The Automobile and the Environment

(Based on Paul Sutter, Driven Wild: How the Fight Against Automobiles Launched the Modern Wilderness Movement,
and Adam Rome, The Bulldozer in the Countryside)
bear looking into car
Are nature and technology opposites?
Cars lined up to enter Yellowstone in 1916
early cars lined up at Yellowstone gate
The automobile made it possible for people to explore American scenery

  • Yosemite was preserved for public use by a federal law in 1864 but initially turned over to the state of California to administer, Yellowstone was established in 1872 as the first national park, the National Park Service was created until 1916
  • National Forests were established in 1891, the Forest Service in 1905, but with the goal of protecting timber for future use
  • the idea of national parks arose partly as a protest against an increasingly capitalist culture--eg. don't cut down all the redwoods for timber or divert all the water from Niagra Falls to make electricity
  • Yellowstone and a few other early parks were served by railroads, but it was the automobile that popularized traveling to see natural wonders
  • during and after WWI there was an advertising campaign promoting the idea "see America first"--it became a part of being proud of being an American to see some list of famous sites
  • automobile tourism grew rapidly in the 1910s and 1920s (along with the necessary infrastructure such as motels and campgrounds)
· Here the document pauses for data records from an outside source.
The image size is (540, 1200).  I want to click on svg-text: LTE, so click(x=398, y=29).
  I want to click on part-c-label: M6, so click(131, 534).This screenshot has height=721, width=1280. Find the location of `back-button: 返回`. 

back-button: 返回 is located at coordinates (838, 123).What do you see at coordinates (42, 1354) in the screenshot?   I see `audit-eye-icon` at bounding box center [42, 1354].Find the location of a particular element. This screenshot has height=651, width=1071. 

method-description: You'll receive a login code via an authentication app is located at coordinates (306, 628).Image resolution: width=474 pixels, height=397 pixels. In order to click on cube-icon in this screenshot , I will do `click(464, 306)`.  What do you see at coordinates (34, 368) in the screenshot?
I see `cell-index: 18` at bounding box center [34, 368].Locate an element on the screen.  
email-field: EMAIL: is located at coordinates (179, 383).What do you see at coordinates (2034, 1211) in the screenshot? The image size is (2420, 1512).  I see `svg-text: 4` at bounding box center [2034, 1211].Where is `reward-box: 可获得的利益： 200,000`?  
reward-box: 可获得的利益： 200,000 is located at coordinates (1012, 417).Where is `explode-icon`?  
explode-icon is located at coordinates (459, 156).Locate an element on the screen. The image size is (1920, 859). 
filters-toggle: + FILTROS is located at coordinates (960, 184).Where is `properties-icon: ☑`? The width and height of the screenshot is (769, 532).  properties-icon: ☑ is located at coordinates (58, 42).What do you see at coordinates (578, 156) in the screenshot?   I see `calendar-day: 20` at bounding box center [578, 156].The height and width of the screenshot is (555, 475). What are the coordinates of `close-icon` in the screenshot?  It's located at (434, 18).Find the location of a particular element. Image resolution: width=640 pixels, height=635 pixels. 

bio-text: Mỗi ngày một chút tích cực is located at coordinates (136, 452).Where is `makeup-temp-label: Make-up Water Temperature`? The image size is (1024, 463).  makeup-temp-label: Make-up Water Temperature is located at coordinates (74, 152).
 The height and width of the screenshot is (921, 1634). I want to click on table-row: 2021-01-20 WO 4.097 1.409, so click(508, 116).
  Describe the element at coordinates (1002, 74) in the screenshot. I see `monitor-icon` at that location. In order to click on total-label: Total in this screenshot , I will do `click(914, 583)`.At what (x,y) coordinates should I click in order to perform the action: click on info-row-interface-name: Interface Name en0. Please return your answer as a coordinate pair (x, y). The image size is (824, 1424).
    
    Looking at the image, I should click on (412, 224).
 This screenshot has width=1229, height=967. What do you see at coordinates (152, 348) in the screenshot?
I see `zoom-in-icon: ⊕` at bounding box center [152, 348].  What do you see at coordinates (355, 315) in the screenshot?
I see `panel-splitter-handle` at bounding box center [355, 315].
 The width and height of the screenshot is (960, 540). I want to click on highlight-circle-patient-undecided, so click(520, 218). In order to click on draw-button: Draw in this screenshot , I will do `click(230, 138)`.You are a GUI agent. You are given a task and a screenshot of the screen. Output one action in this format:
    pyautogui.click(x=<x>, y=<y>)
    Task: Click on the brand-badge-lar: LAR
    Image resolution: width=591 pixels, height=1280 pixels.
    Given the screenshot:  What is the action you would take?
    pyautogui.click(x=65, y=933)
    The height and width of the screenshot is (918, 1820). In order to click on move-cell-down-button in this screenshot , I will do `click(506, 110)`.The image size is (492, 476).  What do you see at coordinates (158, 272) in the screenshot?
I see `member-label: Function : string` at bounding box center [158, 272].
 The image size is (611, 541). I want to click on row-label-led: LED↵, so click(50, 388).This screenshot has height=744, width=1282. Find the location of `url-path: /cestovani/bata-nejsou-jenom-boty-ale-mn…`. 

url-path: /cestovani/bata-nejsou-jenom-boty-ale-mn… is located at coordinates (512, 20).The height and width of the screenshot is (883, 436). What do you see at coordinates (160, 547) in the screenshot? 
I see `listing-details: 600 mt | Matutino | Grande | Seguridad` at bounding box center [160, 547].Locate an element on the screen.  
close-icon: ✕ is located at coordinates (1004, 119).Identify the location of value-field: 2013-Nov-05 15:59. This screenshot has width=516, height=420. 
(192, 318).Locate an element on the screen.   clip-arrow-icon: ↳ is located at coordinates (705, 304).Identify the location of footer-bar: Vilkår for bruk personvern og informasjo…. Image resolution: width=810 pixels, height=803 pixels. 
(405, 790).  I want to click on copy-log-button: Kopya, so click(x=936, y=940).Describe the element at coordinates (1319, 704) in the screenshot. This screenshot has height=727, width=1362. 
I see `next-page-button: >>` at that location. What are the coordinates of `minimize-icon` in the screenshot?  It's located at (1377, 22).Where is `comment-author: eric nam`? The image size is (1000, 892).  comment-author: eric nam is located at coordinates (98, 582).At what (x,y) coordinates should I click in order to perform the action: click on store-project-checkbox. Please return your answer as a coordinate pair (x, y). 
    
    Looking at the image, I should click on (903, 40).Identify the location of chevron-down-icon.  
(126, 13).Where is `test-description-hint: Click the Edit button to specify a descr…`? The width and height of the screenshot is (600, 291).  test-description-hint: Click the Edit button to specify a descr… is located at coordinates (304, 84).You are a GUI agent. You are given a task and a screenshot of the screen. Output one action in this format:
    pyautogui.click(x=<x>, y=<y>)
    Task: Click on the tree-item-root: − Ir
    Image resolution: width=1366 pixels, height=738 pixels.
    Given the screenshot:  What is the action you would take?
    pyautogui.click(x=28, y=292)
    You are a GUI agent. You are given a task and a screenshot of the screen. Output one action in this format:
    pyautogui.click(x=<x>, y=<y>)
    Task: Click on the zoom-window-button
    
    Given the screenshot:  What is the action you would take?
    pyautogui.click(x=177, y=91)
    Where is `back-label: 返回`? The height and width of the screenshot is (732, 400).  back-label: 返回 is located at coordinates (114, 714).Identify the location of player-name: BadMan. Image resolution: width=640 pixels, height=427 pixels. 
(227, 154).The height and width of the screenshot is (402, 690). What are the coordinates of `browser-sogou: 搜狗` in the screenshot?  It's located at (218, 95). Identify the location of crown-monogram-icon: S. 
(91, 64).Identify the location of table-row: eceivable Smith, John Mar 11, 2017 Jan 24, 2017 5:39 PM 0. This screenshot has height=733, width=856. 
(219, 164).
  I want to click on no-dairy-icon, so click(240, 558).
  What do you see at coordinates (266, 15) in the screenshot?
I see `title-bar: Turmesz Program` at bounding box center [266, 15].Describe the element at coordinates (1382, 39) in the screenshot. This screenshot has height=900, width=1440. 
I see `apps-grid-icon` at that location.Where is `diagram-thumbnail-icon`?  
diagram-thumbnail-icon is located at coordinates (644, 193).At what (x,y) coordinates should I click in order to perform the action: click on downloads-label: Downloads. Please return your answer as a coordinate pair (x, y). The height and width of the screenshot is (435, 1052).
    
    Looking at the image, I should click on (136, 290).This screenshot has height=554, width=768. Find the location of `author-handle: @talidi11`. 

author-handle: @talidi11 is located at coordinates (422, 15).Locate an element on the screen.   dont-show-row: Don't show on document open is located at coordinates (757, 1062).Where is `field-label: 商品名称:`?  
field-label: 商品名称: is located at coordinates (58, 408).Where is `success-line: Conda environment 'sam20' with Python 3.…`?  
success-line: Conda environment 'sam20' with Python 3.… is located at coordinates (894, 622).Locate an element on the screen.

  • as consumer culture became stronger Americans attached a higher value to doing something special with their leisure time and outdoor recreation boomed in popularity along with nature tourism
  • people quickly began to complain that when they went off in their automobile to get away from it all they found themselves surrounded by automobiles and tourist businesses
early automobile camping
what are National Parks for--are they for people to visit or are they to preserve nature?
  • Aldo Leopold, who worked for the Forest Service, was one of the first people to begin to talk about preserving wilderness, in a 1921 article on "The Wilderness and its Place in Forest Recreation Policy"
  • pointed out the tension between preservation and use
  • he defined wilderness as land with no "roads, artificial trails, cottages, or other works of man"
  • should we preserve wilderness for its own sake free from human use? 
Similar issues arose when people moved out of the city wanting a more rural environment and quickly found themselves surrounded by roads and houses
rows of houses
  • concerns about this in the late 1950s focused on preserving open space--conservation areas within towns and suburbs
  • US cities and suburbs were growing by a million acres a year--starting in the 1960s the problem was often called urban sprawl
  • marshes were filled and hills bulldozed, some builders argued explicitly that when houses had yards there was no need for parks
  • conservationists fought to preserve open space and wetlands
  • the first federal wetlands-preservation law was passed in 1968
another example is building on floodplains
  • in the 1930s the federal government got into trying to prevent flooding in a big way, building dams and levees
  • in the 1950s and 1960s the damage done by floods was increasing despite these measures
  • why?
  • partly unintended consequences--if you prevent the flood from spreading out in one place it will be worse downstream
  • but the problem continued because more and more housing was being built on floodplains
  • the federal government provided subsidized flood insurance, so people continued to build even when warned
  • should we rebuild New Orleans when significant parts of the city are below sea level?